La vérité sort de la bouche des coiffeuses !
Merci, Catherine, pour ce texte fort si peu « naïf »- je reprends le mot de ta présentation- que les « le fait que » rendent percutant.
Merci pour ce texte Catherine.
Touchant, troublant. Beau texte, venu de loin, laissant en suspens un irritable désarroi. Merci.
Merci Catherine pour ce texte. Douloureux, graines de colère à venir, et jamais d’excuse ou de mise en doute. Le pouvoir de la blouse blanche et la compréhension des faits (avec beaucoup d’amertume) des années plus tard.

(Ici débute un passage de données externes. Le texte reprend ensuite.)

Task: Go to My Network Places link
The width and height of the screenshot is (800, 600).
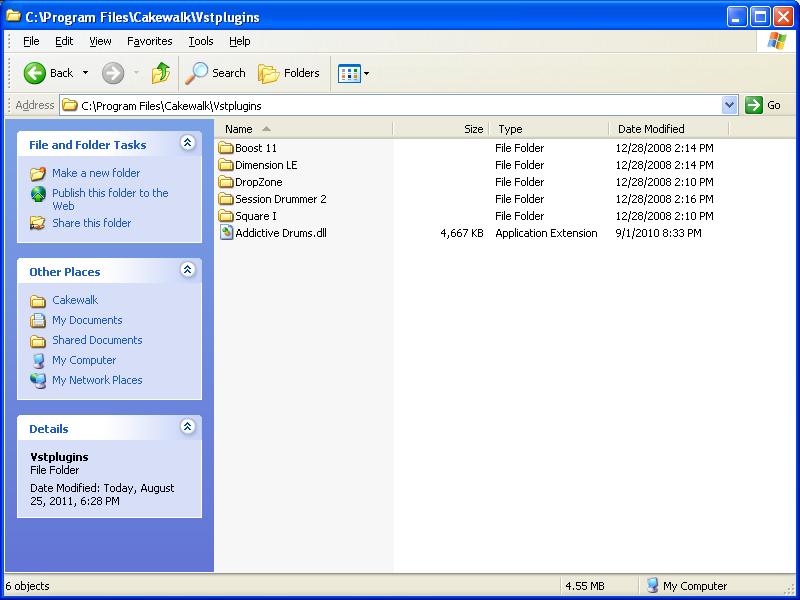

Merci pour ce texte Catherine absolument terrible et révoltant, oui. L’expression « le fait que » prend ici je trouve tout son relief. On a envie de rétablir les faits à défaut de pouvoir changer l’histoire. J’aime beaucoup ta présentation. Ravie de te retrouver ici.
… le fait de cette coïncidence chez le coiffeur… et cet impossible choix…merci pour ce récit qui suscite indignation au milieu d’autres émotions…
Que d’émotion et de vérité tu fais passer dans ce texte Catherine ! « par le fait que » trouve toute sa place ici et donne sa force aux mots..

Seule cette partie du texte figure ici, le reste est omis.